## Try it
Beginning with the line that contains "Contact (574, 1310)", extract each line through the end of the listing below, with no additions or omissions.

----------------------------------------

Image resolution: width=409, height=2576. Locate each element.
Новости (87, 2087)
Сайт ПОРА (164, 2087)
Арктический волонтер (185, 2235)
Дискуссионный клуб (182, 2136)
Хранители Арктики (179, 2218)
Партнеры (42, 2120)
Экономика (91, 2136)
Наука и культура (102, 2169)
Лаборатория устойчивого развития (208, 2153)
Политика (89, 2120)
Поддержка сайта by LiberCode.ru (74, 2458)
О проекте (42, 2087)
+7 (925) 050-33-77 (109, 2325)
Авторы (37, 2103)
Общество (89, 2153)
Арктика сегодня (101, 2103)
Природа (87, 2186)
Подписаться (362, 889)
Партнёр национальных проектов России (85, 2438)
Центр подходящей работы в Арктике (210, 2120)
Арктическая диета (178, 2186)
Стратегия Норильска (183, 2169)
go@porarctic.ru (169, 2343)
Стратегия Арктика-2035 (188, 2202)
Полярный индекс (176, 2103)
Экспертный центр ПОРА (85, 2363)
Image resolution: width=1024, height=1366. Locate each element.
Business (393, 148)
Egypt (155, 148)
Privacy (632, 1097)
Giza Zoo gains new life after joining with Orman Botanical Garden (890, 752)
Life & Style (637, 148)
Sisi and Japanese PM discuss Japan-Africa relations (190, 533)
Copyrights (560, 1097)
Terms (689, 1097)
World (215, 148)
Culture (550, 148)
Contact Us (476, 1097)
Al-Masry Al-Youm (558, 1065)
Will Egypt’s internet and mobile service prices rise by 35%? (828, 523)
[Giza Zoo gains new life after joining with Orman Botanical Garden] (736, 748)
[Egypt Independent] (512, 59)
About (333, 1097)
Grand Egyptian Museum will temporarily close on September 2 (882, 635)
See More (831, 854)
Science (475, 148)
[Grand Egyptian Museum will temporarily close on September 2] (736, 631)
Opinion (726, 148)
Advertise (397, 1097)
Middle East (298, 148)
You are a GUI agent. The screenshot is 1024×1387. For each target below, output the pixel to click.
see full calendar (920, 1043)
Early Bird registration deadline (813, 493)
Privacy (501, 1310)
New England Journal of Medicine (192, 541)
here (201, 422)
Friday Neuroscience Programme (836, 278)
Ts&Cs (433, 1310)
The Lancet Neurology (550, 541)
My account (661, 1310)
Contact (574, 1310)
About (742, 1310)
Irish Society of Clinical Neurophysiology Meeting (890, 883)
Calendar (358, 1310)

----------------------------------------

## Finished task
Contact (574, 1310)
About (742, 1310)
Irish Society of Clinical Neurophysiology Meeting (890, 883)
Calendar (358, 1310)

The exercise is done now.